A review of some statements from the president and his people on the Russia investigation, NATO, health care and more:
TRUMP: “I believe the James Comey leaks will be far more prevalent than anyone ever thought possible. Totally illegal? Very ‘cowardly!’ — tweet Sunday
THE FACTS: Cowardice and courage are in the eye of the beholder. As to Trump’s question about the legality of Comey’s disclosures, there’s scant expert opinion that the fired FBI chief broke the law when he released memos he wrote of his private conversations with Trump.
Several Republican lawmakers, though admiring of his testimony to Congress last week, said it was “inappropriate” for Comey to give the memos to a friend for the purpose of making them public. But few are alleging criminal behavior. “Releasing his memos is not damaging to national security,” Republican Sen. James Lankford of Oklahoma said Sunday.
Trump actually was ahead of Comey in disclosing content from their private meetings and phone calls. When he fired the director, Trump revealed that Comey had assured him he was not under FBI investigation. Comey said he resisted pressure from Trump to make that fact public because the investigation might expand to include the president.
Trump’s legal team has accused Comey of leaking “privileged information.” It’s not clear the memos meet that standard. When information is privileged, the Freedom of Information Act cannot be used to force its disclosure. But any of the participants in the discussion are still free to make it public, says Steven Aftergood, a government secrecy specialist with the Federation of American Scientists.
“The other peculiar thing about this whole discussion is that the claim of privilege supports the accuracy of Comey’s account,” he said. “Privilege can only apply to accurate information.”
TRUMP: “Because of our actions, money is starting to pour in to NATO. The money is starting to pour in. Other countries are starting to realize that it’s time to pay up and they’re doing that. Very proud of that fact.” News conference Friday
THE FACTS: Money is not pouring in and saying it twice does not make it so. This account of NATO finances is one of Trump’s favorite concoctions.

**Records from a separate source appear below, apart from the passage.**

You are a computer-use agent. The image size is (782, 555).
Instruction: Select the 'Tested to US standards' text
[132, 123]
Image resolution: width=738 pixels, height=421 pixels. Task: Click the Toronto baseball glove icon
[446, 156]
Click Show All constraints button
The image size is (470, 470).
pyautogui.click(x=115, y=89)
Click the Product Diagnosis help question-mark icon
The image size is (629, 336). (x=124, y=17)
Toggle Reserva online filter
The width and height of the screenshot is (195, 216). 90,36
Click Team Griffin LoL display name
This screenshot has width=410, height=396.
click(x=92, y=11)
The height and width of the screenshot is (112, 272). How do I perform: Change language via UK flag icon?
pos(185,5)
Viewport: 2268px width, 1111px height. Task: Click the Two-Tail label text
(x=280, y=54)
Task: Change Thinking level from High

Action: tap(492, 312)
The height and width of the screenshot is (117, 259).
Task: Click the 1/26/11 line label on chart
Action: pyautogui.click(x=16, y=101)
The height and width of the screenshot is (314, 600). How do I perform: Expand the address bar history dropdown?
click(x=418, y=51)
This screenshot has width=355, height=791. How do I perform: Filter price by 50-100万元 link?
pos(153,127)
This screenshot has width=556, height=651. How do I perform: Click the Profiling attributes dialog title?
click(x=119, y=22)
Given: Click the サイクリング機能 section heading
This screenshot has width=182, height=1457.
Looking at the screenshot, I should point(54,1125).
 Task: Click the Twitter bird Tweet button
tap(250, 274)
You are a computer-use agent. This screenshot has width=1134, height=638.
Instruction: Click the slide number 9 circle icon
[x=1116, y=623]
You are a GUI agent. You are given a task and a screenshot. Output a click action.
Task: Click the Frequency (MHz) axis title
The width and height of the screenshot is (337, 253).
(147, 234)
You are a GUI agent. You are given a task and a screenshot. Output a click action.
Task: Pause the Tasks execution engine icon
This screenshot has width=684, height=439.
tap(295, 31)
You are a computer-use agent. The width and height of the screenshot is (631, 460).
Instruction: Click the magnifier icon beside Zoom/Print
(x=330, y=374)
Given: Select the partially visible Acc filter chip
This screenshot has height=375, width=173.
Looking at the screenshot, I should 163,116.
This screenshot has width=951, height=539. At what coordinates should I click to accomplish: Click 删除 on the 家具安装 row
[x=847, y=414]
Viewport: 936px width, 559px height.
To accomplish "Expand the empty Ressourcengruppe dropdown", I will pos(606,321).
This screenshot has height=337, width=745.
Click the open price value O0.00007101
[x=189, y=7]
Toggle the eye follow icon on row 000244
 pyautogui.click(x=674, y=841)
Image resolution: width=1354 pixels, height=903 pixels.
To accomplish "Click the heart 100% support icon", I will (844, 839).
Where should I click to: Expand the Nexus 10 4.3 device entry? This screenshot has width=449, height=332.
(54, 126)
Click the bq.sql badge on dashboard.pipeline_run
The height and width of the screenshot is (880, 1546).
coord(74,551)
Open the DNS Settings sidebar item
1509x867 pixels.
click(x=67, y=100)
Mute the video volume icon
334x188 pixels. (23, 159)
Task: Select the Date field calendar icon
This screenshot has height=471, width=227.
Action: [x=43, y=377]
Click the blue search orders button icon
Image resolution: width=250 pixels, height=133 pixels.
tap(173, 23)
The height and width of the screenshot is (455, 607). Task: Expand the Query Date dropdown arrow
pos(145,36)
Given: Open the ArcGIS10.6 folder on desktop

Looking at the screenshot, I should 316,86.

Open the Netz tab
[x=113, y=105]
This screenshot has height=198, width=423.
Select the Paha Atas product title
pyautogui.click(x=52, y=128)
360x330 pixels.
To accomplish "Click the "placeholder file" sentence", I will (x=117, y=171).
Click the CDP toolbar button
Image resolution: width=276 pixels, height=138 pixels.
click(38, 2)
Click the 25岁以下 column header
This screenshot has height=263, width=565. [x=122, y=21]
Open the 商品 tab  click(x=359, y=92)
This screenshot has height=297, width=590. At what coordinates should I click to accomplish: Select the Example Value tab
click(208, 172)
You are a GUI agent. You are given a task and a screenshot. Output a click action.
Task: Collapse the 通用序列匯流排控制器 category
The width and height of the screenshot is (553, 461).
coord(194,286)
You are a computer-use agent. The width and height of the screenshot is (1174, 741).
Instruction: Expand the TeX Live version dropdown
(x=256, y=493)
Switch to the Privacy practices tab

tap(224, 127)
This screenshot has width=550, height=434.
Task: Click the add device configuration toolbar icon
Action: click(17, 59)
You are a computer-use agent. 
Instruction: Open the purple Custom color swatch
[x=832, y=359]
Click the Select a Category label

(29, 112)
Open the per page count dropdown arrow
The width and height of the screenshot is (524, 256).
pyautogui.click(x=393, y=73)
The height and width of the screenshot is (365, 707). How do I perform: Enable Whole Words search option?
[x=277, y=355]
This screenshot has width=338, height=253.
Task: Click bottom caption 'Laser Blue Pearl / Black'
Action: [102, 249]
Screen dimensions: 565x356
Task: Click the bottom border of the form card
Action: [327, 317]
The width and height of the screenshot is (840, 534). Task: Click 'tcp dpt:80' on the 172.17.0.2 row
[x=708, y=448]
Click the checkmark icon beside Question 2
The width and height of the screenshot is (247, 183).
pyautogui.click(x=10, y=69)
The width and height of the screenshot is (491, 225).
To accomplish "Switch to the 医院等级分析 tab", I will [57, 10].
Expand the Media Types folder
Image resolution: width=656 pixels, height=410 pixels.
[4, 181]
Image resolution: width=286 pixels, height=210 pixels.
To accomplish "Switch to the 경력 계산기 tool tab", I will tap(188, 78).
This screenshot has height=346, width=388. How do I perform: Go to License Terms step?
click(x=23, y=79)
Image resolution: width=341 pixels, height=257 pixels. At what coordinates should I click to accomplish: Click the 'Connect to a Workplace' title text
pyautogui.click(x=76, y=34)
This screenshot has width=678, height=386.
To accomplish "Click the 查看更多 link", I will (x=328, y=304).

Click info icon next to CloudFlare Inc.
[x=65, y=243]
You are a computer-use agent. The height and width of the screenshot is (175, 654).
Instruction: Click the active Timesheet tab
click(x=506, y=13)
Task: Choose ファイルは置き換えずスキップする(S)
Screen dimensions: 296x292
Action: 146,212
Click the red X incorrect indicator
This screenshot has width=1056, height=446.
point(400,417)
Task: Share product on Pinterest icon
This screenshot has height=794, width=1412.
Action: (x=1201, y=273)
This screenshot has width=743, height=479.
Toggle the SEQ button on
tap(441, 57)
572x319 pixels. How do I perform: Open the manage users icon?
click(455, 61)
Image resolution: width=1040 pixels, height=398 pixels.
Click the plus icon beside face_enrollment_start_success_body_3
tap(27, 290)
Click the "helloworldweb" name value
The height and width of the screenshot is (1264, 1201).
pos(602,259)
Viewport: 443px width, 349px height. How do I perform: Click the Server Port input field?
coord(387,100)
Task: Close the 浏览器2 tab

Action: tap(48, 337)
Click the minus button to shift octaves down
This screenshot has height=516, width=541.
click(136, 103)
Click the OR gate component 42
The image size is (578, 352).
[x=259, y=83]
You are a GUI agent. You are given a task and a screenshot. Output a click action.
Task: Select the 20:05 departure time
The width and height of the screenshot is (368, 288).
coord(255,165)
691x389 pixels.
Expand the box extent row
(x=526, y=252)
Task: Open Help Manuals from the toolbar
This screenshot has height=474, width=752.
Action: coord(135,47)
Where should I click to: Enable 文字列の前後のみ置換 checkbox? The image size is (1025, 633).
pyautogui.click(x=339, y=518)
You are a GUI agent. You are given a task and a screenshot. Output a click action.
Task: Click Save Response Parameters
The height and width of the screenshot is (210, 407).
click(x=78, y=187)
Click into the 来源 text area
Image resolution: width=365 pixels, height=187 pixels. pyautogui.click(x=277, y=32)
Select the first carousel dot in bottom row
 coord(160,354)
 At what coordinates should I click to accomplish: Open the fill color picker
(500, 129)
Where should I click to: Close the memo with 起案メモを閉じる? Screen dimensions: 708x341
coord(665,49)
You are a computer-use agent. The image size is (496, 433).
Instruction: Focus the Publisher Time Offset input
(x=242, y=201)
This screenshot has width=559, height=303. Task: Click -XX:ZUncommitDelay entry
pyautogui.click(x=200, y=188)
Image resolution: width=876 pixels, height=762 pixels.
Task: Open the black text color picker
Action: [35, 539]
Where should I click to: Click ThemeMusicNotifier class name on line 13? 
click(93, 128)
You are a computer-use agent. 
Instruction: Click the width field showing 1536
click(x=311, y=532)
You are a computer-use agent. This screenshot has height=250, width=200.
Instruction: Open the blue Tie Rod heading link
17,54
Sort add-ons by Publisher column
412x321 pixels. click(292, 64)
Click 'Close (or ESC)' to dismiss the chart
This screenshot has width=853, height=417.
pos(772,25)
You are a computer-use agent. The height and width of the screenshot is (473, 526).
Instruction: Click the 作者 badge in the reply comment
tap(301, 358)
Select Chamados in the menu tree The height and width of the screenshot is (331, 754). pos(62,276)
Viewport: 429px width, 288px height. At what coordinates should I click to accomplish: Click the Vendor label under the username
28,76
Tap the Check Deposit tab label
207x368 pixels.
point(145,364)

The real issue is how much NATO countries spend on their own military budgets. They agreed in 2014, well before he became president, to stop cutting military spending, and have lived up to that. They also agreed then to a goal of moving “toward” spending 2 percent of their gross domestic product on their own defense by 2024. Most are short of that and the target is not ironclad.
Trump knows how it works but cannot resist telling the more dramatic and false tale of NATO leaders sending in money because he pushed them to.
TRUMP on Comey: “I hardly know the man. I’m not going to say, ‘I want you to pledge allegiance.’ Who would do that? Who would ask a man to pledge allegiance under oath? I mean think of it, I hardly know the man. It doesn’t make sense.” — Trump news conference Friday
THE FACTS: How well Trump knows a person varies. It depends on how well he wants to be seen as knowing that person at the time.
Bragging early in the campaign about his relationship with Russian President Vladimir Putin, he said “I got to know him very well because we were both on ’60 Minutes’,” even though they were on different segments from different locations. When perceived closeness became a potential liability, Trump took to saying, “I don’t know Putin.”
In August 2016, when the Trump campaign announced the hiring of Steve Bannon as campaign CEO and the appointment of Kellyanne Conway as campaign manager, its statement quoted Trump as saying: “‘I have known Steve and Kellyanne both for many years.”